No, you may NOT ask how I am able to look this up....where was I? Charlatans, Keb' Mo', the new Van Morrison archive album, Kenickie, We The People, Hole....we have well-rounded ears, especially when I am King Of The Tapes and she has to either listen or jump out. Luckily this is not usually a problem. And the Mojo Men in particular have her little toes a-tappin'. Knew they would. Thank you, Sundazed Records!

This euphoria, of course, cannot last--the car is making strange clanking sounds--really familiar ones, too--to the point where any minute I expect Dan Aykroyd to say, "I think she threw a raaad." Balls. We are on a particularly greasy section of Route 1 and I just wanna get to the hotel .....oh yeah, I skipped THAT headache. Apparently we have chosen to go to Boston during the ONE WEEK EVERY YEAR that you cannot get a hotel room anywhere near the city..... there's some kind of Wet Wealthy Cash-Constipated Rich Bastards' Regatta choogling down the river that week, and everyone in all of New England, apparently, has to stand on the Banks Of The River Charles waving at the Pretty Boats, without one thought given to the Standells. So where are we staying? We are staying in Braintree, which is not nearly as pretty as it sounds. Nah, actually I'm not being fair there. There's nothing wrong with Braintree, except for OUR purposes the only thing wrong with Braintree is WHERE THEY PUT IT. We are about 15 (lucky) or 30 (more likely) minutes from Boston by car--that is, IF your car is not spewing green fluids like Regan in The Exorcist.

But against these odds, as David Bromberg would say, "Then we'd ride." We hobble into Braintree just as darkness is threatening, hump the bags into the room, (which overlooks a lovely 8-foot wall fronting an industrial park) and come back out to the car only to find, as I had suspected, the entire contents of my radiator in the parking lot. "C'mon home to Green River."

There's a REALLY BIG MALL right down the road.

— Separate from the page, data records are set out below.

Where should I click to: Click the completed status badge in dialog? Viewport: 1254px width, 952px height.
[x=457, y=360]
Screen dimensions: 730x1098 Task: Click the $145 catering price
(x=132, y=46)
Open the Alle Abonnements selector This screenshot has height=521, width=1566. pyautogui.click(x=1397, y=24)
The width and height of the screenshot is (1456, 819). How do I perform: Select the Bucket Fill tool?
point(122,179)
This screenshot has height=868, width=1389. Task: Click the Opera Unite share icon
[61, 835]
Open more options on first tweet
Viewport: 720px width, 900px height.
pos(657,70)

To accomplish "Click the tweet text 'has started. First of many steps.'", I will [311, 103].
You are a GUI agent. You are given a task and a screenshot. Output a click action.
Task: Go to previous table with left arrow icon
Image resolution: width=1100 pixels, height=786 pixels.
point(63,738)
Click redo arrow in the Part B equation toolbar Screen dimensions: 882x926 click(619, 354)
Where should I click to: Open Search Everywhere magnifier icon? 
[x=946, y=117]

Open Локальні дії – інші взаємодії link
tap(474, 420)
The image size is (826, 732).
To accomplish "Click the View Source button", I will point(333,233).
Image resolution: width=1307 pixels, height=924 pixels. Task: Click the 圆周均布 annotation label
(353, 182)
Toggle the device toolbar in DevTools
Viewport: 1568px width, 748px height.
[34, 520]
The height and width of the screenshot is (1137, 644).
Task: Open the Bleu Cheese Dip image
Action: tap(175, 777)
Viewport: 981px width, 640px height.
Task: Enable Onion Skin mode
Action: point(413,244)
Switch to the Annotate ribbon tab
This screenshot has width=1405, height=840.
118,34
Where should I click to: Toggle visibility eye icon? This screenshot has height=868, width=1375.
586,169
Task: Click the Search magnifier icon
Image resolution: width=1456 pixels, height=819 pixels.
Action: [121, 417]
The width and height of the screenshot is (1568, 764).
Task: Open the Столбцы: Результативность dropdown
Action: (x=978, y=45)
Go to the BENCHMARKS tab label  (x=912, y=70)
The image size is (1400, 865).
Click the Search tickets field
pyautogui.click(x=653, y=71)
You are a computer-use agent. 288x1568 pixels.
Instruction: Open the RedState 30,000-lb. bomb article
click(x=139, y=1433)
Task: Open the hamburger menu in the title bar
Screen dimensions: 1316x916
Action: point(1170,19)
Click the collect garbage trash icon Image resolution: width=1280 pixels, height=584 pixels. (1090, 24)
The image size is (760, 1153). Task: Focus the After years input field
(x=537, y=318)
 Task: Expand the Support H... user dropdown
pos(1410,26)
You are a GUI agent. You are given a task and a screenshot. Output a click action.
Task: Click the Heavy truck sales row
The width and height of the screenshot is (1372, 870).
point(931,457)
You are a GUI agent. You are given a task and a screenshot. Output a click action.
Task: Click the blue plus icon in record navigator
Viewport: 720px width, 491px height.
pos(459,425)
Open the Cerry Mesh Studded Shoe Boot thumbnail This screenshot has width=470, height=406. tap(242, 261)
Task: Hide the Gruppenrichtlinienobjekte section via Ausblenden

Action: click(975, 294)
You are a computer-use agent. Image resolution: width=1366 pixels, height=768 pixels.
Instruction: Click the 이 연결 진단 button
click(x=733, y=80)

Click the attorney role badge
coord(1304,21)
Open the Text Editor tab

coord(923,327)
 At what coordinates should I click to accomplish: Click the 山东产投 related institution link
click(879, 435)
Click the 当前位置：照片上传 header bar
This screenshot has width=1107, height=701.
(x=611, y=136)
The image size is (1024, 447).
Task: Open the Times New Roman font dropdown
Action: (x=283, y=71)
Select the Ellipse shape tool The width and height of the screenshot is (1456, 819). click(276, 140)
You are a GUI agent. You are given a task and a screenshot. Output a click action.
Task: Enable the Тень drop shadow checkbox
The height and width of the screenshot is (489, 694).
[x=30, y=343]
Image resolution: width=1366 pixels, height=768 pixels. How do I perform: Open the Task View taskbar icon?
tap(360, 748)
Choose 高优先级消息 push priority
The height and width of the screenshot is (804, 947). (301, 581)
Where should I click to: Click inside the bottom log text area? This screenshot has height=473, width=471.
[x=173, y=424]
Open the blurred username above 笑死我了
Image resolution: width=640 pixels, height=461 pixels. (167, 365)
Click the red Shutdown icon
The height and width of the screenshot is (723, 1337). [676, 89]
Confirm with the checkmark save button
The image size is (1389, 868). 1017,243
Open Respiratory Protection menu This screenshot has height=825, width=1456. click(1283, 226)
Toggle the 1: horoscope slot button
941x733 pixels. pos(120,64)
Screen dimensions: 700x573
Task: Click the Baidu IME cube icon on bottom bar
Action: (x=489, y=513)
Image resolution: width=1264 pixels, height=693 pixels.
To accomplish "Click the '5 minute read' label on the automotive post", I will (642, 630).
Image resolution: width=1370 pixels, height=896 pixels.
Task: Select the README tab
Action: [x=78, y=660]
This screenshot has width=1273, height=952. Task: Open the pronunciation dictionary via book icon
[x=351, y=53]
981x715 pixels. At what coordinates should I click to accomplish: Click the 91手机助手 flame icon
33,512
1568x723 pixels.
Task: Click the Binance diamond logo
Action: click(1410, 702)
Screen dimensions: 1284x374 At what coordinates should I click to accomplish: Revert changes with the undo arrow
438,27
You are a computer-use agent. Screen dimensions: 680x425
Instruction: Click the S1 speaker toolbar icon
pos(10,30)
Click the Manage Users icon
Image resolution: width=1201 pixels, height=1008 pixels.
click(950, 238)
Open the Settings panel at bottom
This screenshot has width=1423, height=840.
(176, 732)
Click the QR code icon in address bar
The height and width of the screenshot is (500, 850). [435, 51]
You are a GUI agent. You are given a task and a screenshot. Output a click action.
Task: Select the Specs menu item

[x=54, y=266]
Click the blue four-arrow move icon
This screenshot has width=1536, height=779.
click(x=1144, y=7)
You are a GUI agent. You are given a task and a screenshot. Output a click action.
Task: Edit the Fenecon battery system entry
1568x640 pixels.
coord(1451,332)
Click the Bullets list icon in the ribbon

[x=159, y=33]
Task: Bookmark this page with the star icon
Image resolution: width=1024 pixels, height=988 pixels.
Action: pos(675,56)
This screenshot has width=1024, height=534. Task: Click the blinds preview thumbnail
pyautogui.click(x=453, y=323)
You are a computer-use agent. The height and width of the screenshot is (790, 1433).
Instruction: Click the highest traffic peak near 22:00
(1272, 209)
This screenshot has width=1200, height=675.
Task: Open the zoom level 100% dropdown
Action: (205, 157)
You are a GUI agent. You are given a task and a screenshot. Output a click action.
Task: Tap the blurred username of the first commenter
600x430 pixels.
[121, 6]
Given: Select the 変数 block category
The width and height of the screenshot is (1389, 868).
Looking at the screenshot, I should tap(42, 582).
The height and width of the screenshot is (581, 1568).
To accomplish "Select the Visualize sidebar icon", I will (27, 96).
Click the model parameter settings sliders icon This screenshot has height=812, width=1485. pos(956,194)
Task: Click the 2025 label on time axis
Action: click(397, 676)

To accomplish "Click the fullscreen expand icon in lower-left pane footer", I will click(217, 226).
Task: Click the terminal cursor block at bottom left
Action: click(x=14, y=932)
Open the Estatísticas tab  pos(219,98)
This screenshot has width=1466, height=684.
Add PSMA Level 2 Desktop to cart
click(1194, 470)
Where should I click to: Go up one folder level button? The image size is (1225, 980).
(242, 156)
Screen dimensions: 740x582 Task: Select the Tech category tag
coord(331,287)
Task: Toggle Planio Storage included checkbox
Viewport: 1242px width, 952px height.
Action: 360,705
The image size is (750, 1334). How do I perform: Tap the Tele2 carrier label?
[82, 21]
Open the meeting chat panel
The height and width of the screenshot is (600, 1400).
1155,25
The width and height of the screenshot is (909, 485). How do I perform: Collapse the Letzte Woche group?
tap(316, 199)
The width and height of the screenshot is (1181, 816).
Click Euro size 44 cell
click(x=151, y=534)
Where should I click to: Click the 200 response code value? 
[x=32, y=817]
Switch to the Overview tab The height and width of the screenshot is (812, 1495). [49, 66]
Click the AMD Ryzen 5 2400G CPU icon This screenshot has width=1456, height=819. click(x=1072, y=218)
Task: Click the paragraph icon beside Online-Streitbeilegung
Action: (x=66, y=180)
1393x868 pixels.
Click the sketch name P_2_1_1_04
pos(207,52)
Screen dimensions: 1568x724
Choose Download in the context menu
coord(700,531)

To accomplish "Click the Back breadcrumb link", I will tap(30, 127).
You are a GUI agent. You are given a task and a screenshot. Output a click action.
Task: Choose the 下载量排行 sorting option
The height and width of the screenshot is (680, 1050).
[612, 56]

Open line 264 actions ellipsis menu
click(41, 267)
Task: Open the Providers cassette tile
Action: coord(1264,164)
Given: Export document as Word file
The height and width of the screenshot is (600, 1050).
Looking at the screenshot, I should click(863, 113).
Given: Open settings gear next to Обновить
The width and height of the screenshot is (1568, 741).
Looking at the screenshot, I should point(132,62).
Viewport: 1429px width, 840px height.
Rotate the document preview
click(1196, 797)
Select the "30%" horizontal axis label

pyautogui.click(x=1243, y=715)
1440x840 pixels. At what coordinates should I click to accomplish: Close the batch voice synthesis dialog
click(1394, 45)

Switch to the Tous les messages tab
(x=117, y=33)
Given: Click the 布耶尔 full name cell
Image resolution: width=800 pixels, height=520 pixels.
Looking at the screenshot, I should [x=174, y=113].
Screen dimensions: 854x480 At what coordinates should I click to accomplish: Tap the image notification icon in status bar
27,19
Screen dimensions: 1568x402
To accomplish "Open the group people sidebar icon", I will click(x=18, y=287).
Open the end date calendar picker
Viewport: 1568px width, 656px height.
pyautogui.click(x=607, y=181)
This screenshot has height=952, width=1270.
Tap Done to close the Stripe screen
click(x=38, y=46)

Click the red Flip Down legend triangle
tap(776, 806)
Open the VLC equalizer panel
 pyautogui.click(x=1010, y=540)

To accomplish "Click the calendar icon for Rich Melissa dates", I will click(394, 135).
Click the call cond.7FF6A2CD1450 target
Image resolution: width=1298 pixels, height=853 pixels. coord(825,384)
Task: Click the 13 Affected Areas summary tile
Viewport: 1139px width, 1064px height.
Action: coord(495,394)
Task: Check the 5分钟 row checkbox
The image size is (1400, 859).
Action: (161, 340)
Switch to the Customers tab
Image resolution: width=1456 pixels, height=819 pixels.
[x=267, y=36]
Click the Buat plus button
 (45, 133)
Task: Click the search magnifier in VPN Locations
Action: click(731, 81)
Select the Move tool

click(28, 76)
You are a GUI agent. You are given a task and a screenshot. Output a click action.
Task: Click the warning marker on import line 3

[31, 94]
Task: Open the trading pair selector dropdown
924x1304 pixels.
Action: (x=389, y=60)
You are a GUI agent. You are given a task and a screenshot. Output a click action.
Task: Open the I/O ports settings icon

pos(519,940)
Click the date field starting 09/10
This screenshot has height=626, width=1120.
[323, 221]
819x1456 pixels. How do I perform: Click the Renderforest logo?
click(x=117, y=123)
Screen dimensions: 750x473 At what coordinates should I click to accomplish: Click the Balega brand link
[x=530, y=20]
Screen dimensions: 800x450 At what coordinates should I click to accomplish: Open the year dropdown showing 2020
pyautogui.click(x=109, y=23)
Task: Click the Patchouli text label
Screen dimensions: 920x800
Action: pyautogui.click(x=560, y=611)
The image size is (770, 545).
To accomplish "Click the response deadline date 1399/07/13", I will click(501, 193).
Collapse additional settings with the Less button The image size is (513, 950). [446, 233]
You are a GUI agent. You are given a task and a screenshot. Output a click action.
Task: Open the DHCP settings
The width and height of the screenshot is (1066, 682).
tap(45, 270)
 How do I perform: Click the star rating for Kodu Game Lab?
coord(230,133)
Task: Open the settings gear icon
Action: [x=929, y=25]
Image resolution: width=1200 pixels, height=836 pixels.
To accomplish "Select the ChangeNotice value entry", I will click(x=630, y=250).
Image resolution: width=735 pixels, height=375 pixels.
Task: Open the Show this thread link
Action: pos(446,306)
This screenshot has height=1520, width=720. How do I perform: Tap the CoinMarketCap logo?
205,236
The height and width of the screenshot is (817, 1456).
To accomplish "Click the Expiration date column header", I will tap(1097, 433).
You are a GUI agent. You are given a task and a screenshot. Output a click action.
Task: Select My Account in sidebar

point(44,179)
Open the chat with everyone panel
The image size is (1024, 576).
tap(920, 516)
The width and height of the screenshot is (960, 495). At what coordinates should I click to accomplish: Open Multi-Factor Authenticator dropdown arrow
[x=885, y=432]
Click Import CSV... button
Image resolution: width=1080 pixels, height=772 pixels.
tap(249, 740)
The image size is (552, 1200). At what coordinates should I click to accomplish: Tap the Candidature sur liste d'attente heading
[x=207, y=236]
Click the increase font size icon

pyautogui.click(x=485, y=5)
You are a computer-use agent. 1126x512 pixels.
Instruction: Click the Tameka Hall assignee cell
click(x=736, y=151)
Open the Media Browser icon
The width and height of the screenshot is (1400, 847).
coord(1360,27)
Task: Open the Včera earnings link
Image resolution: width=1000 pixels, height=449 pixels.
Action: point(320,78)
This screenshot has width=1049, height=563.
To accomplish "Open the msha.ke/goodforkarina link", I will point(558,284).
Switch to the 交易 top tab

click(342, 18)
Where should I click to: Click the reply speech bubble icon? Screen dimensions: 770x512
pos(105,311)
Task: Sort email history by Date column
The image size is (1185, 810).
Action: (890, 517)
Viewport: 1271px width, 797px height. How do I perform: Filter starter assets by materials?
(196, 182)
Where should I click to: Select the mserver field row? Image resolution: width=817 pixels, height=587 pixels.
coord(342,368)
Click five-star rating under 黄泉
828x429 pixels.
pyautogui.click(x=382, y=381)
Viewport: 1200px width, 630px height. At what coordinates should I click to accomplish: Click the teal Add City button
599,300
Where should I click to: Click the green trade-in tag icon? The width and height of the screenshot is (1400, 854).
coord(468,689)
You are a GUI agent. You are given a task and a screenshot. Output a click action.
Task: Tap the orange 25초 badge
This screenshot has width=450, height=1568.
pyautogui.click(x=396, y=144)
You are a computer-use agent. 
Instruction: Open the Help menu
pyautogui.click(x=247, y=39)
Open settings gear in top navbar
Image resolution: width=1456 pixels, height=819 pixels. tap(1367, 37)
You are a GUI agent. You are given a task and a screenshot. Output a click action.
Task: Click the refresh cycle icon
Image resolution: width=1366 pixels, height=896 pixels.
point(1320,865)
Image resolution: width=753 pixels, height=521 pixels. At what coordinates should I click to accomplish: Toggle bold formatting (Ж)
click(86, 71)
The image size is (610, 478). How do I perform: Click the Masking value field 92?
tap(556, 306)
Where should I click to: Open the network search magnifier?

We assume the car will make it there and we can make some sort of offering to Prestone, the Roman God Of Coolant, that will bail us out of the current imbroglio. (Have you ever eaten a Currant Imbroglio? Delicious.)

So we get enough anti-freeze to last a while, and then wander around looking for a place to eat--there's a place (name of which I have now forgotten) which is some sort of Meat-Oriented place, big picture of a cow and everything--and it's highly recommended in the Tour Book. So we try to go there, but of course there's a 16-hour wait or something....so we hobble down the road to a little Family Restaurant place which I can't remember the name of EITHER, but it was good. Not Perkins, but close.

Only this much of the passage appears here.